What is expected: Each line below is to be copied exactly as it appears.

Available data:
*** Block opens ***

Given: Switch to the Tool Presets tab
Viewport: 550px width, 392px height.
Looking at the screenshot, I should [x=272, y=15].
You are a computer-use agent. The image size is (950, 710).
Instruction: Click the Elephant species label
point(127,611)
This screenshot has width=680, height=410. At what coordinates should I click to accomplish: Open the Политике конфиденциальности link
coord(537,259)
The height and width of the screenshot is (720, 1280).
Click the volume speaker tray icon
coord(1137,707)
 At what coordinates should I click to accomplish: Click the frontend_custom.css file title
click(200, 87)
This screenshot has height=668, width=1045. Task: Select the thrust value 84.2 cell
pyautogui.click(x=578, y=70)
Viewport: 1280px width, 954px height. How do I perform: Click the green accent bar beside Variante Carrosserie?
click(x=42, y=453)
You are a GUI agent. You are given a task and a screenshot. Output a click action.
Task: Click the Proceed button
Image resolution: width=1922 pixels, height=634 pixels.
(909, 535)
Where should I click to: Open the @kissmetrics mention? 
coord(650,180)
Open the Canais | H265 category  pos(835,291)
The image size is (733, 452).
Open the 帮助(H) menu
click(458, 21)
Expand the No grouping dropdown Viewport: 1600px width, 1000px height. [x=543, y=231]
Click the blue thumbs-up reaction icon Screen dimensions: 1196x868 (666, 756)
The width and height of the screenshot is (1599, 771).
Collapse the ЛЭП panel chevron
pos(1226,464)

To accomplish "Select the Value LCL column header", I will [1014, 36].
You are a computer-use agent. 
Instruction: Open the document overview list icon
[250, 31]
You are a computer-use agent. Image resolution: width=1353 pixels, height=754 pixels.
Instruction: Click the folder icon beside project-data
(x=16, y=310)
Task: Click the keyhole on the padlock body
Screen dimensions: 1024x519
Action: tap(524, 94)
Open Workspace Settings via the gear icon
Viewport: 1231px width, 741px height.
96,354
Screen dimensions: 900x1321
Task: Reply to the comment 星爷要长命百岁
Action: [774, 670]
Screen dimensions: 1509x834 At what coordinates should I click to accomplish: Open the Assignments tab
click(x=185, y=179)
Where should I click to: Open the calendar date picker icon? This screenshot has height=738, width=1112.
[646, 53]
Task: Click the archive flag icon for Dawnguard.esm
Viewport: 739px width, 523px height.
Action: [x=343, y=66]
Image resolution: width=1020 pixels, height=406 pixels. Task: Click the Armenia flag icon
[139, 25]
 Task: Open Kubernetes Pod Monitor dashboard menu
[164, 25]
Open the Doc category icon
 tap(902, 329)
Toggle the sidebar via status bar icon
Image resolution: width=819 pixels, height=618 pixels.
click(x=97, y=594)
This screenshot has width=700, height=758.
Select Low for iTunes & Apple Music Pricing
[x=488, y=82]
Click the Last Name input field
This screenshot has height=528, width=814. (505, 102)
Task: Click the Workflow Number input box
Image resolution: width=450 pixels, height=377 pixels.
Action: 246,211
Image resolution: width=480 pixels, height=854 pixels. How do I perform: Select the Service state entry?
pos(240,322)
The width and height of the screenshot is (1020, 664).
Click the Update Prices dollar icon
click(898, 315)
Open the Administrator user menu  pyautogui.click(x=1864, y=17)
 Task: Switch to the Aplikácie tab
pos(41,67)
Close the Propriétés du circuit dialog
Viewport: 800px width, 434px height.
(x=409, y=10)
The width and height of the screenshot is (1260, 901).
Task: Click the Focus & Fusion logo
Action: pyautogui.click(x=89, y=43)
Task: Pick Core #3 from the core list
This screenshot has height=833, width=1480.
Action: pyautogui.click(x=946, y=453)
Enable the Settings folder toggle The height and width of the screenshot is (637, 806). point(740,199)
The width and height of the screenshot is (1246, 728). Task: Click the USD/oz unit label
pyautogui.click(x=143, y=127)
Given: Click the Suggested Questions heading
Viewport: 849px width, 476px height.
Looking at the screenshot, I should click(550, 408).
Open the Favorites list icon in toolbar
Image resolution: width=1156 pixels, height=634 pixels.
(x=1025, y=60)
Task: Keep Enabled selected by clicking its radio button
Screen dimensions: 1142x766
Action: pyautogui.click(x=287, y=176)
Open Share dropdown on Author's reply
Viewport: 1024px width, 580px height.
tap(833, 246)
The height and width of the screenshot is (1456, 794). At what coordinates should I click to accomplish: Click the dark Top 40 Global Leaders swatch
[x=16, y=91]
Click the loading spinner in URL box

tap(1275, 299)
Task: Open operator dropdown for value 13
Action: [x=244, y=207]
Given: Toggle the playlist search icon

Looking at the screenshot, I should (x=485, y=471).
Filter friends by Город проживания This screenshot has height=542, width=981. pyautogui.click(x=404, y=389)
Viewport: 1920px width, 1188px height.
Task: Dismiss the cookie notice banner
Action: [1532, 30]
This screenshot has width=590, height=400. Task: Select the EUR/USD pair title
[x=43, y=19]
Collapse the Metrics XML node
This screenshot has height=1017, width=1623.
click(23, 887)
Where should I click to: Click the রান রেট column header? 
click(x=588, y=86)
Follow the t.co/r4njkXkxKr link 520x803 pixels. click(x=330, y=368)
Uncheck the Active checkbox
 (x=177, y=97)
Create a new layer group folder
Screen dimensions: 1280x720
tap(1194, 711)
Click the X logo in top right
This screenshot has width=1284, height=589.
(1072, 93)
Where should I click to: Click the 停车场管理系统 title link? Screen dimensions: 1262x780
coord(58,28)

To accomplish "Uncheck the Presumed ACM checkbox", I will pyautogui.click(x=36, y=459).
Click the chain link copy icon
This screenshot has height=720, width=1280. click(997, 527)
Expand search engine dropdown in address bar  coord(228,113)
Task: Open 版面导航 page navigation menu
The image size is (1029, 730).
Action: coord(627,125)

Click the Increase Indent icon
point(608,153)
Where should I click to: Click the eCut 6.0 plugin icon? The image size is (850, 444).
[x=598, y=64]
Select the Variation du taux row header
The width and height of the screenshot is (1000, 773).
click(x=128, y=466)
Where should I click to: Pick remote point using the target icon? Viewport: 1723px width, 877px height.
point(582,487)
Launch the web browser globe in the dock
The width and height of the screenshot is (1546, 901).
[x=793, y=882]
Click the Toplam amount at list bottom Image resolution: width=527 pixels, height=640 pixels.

*** Block closes ***

Exercise answer:
Given: Switch to the Tool Presets tab
Viewport: 550px width, 392px height.
Looking at the screenshot, I should [x=272, y=15].
You are a computer-use agent. The image size is (950, 710).
Instruction: Click the Elephant species label
point(127,611)
This screenshot has width=680, height=410. At what coordinates should I click to accomplish: Open the Политике конфиденциальности link
coord(537,259)
The height and width of the screenshot is (720, 1280).
Click the volume speaker tray icon
coord(1137,707)
 At what coordinates should I click to accomplish: Click the frontend_custom.css file title
click(200, 87)
This screenshot has height=668, width=1045. Task: Select the thrust value 84.2 cell
pyautogui.click(x=578, y=70)
Viewport: 1280px width, 954px height. How do I perform: Click the green accent bar beside Variante Carrosserie?
click(x=42, y=453)
You are a GUI agent. You are given a task and a screenshot. Output a click action.
Task: Click the Proceed button
Image resolution: width=1922 pixels, height=634 pixels.
(909, 535)
Where should I click to: Open the @kissmetrics mention? 
coord(650,180)
Open the Canais | H265 category  pos(835,291)
The image size is (733, 452).
Open the 帮助(H) menu
click(458, 21)
Expand the No grouping dropdown Viewport: 1600px width, 1000px height. [x=543, y=231]
Click the blue thumbs-up reaction icon Screen dimensions: 1196x868 (666, 756)
The width and height of the screenshot is (1599, 771).
Collapse the ЛЭП panel chevron
pos(1226,464)

To accomplish "Select the Value LCL column header", I will [1014, 36].
You are a computer-use agent. 
Instruction: Open the document overview list icon
[250, 31]
You are a computer-use agent. Image resolution: width=1353 pixels, height=754 pixels.
Instruction: Click the folder icon beside project-data
(x=16, y=310)
Task: Click the keyhole on the padlock body
Screen dimensions: 1024x519
Action: tap(524, 94)
Open Workspace Settings via the gear icon
Viewport: 1231px width, 741px height.
96,354
Screen dimensions: 900x1321
Task: Reply to the comment 星爷要长命百岁
Action: [774, 670]
Screen dimensions: 1509x834 At what coordinates should I click to accomplish: Open the Assignments tab
click(x=185, y=179)
Where should I click to: Open the calendar date picker icon? This screenshot has height=738, width=1112.
[646, 53]
Task: Click the archive flag icon for Dawnguard.esm
Viewport: 739px width, 523px height.
Action: [x=343, y=66]
Image resolution: width=1020 pixels, height=406 pixels. Task: Click the Armenia flag icon
[139, 25]
 Task: Open Kubernetes Pod Monitor dashboard menu
[164, 25]
Open the Doc category icon
 tap(902, 329)
Toggle the sidebar via status bar icon
Image resolution: width=819 pixels, height=618 pixels.
click(x=97, y=594)
This screenshot has width=700, height=758.
Select Low for iTunes & Apple Music Pricing
[x=488, y=82]
Click the Last Name input field
This screenshot has height=528, width=814. (505, 102)
Task: Click the Workflow Number input box
Image resolution: width=450 pixels, height=377 pixels.
Action: 246,211
Image resolution: width=480 pixels, height=854 pixels. How do I perform: Select the Service state entry?
pos(240,322)
The width and height of the screenshot is (1020, 664).
Click the Update Prices dollar icon
click(898, 315)
Open the Administrator user menu  pyautogui.click(x=1864, y=17)
 Task: Switch to the Aplikácie tab
pos(41,67)
Close the Propriétés du circuit dialog
Viewport: 800px width, 434px height.
(x=409, y=10)
The width and height of the screenshot is (1260, 901).
Task: Click the Focus & Fusion logo
Action: pyautogui.click(x=89, y=43)
Task: Pick Core #3 from the core list
This screenshot has height=833, width=1480.
Action: pyautogui.click(x=946, y=453)
Enable the Settings folder toggle The height and width of the screenshot is (637, 806). point(740,199)
The width and height of the screenshot is (1246, 728). Task: Click the USD/oz unit label
pyautogui.click(x=143, y=127)
Given: Click the Suggested Questions heading
Viewport: 849px width, 476px height.
Looking at the screenshot, I should click(550, 408).
Open the Favorites list icon in toolbar
Image resolution: width=1156 pixels, height=634 pixels.
(x=1025, y=60)
Task: Keep Enabled selected by clicking its radio button
Screen dimensions: 1142x766
Action: pyautogui.click(x=287, y=176)
Open Share dropdown on Author's reply
Viewport: 1024px width, 580px height.
tap(833, 246)
The height and width of the screenshot is (1456, 794). At what coordinates should I click to accomplish: Click the dark Top 40 Global Leaders swatch
[x=16, y=91]
Click the loading spinner in URL box

tap(1275, 299)
Task: Open operator dropdown for value 13
Action: [x=244, y=207]
Given: Toggle the playlist search icon

Looking at the screenshot, I should (x=485, y=471).
Filter friends by Город проживания This screenshot has height=542, width=981. pyautogui.click(x=404, y=389)
Viewport: 1920px width, 1188px height.
Task: Dismiss the cookie notice banner
Action: [1532, 30]
This screenshot has width=590, height=400. Task: Select the EUR/USD pair title
[x=43, y=19]
Collapse the Metrics XML node
This screenshot has height=1017, width=1623.
click(23, 887)
Where should I click to: Click the রান রেট column header? 
click(x=588, y=86)
Follow the t.co/r4njkXkxKr link 520x803 pixels. click(x=330, y=368)
Uncheck the Active checkbox
 (x=177, y=97)
Create a new layer group folder
Screen dimensions: 1280x720
tap(1194, 711)
Click the X logo in top right
This screenshot has width=1284, height=589.
(1072, 93)
Where should I click to: Click the 停车场管理系统 title link? Screen dimensions: 1262x780
coord(58,28)

To accomplish "Uncheck the Presumed ACM checkbox", I will pyautogui.click(x=36, y=459).
Click the chain link copy icon
This screenshot has height=720, width=1280. click(997, 527)
Expand search engine dropdown in address bar  coord(228,113)
Task: Open 版面导航 page navigation menu
The image size is (1029, 730).
Action: coord(627,125)

Click the Increase Indent icon
point(608,153)
Where should I click to: Click the eCut 6.0 plugin icon? The image size is (850, 444).
[x=598, y=64]
Select the Variation du taux row header
The width and height of the screenshot is (1000, 773).
click(x=128, y=466)
Where should I click to: Pick remote point using the target icon? Viewport: 1723px width, 877px height.
point(582,487)
Launch the web browser globe in the dock
The width and height of the screenshot is (1546, 901).
[x=793, y=882]
Click the Toplam amount at list bottom Image resolution: width=527 pixels, height=640 pixels.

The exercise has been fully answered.